Brönnekes Pforzheimer Kollege Felix Buchmann erklärte, Verbraucherschutz bedeute insbesondere auch, dem Verbraucher die Durchsetzung seiner Rechte einfach zu machen. Ziel eines neuen Gesetzes sollte es daher sein, die verbraucherschützenden Regelungen möglichst einfach zu gestalten. Ausnahmen und die Regelung spezifischer Einzelfälle führten für die Unternehmen zu mehr Aufwand und für die Verbraucher zu Verunsicherung und hinderten damit die Geltendmachung der gesetzlichen Rechte. Damit sei niemandem gedient.

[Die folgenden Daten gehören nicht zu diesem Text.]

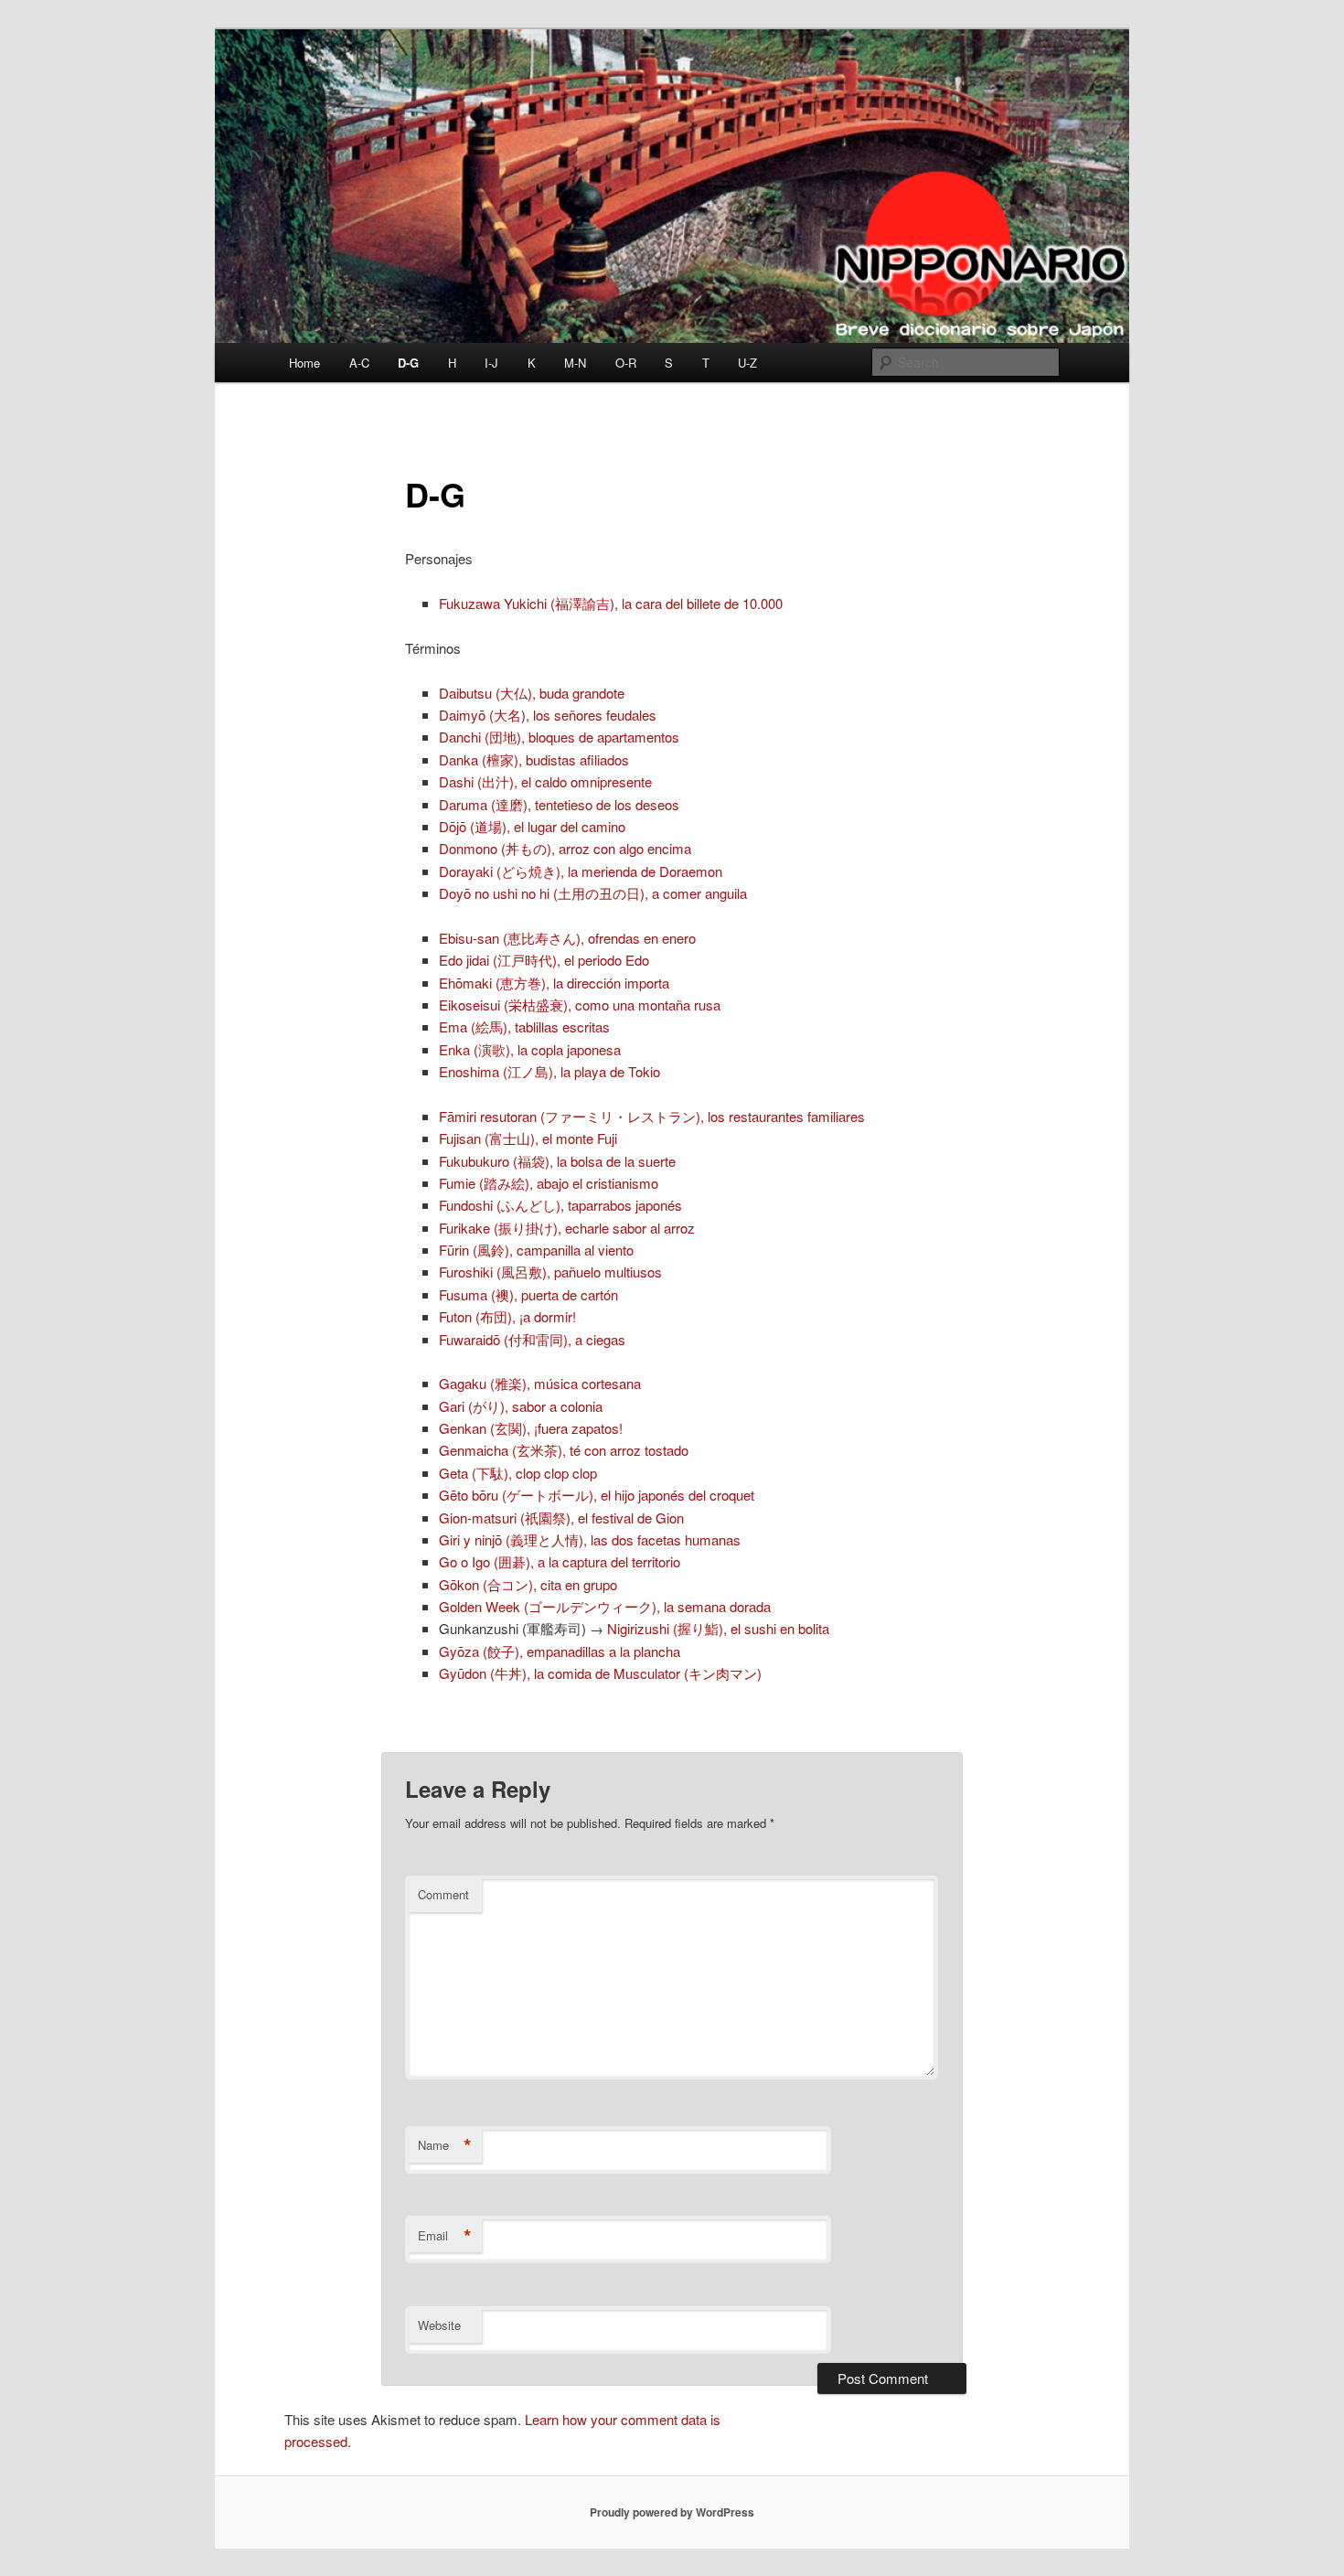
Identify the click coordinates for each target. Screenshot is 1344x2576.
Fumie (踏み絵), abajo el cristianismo (548, 1182)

Kritik an Laufzeitregelung

Der Bundesverband Direktvertrieb Deutschland (BDD) begrüßte den Verzicht auf die zeitweilig beabsichtigte ausnahmslose Verkürzung der Maximallaufzeit von zwei Jahren auf ein Jahr. Geschäftsführer Jochen Clausnitzer erklärte, die Verpflichtung zum Anbieten eines Einjahresvertrags zu festgelegten Konditionen wie der 25%-Regel lehne der BDD dagegen ab. Dies führe zu höheren Preisen für Verbraucher und beschränke das Prinzip der Vertragsfreiheit. Auch der Verzicht auf eine generelle Bestätigungslösung werde begrüßt, die Einführung eines Textformerfordernisses dagegen abgelehnt.

Erheblicher Eingriff in Vertragsfreiheit moniert

Kritik an der Laufzeitregelung kam auch von Rickmann von Platen vom Verband der Anbieter von Telekommunikations- und Mehrwertdiensten. Die vorgeschlagene Pflicht, zu jedem Vertrag mit einer 24-monatigen Laufzeit einen Vertrag über die gleiche Leistung mit einer Laufzeit von zwölf Monaten anzubieten und für diese Verträge eine Preisobergrenze festzulegen, sei problematisch und ein erheblicher Eingriff in die Vertragsfreiheit. Dies werde entschieden abgelehnt.

Laufzeitregelung als verwirrend abgelehnt

Christian Bereska vom Deutschen Anwaltverein erklärte, dass die vorgesehene Laufzeitregelung in der Praxis mehr Verwirrung als Nutzen stiften könnte. Insgesamt gebe es nach wie vor kein echtes Bedürfnis für eine solche Änderung. Die vorhandene gesetzliche Regelung sei klar, handhabbar und einfach.

Verbraucherrechtler insgesamt unzufrieden

Der Verbraucherrechtler Martin Schmidt-Kessel von der Universität Bayreuth gab zu bedenken, dass der Titel des Gesetzes letztlich grob irreführend sei, weil er suggeriere, dass die Fairness von Verbrauchervertragsbeziehungen in großem Rahmen angegangen würde. Tatsächlich gehe es nur um einige wenige Sachfragen. Im Einzelnen monierte er unter anderem die vorgeschlagene Regelung zu den Vertragslaufzeiten. Sie sei ungeeignet und sollte durch eine Konzeption zur Stärkung des Dauerschuldverhältnisses und der Vermeidung von Kettenbefristungen ersetzt werden.

Redaktion beck-aktuell, 4. März 2021.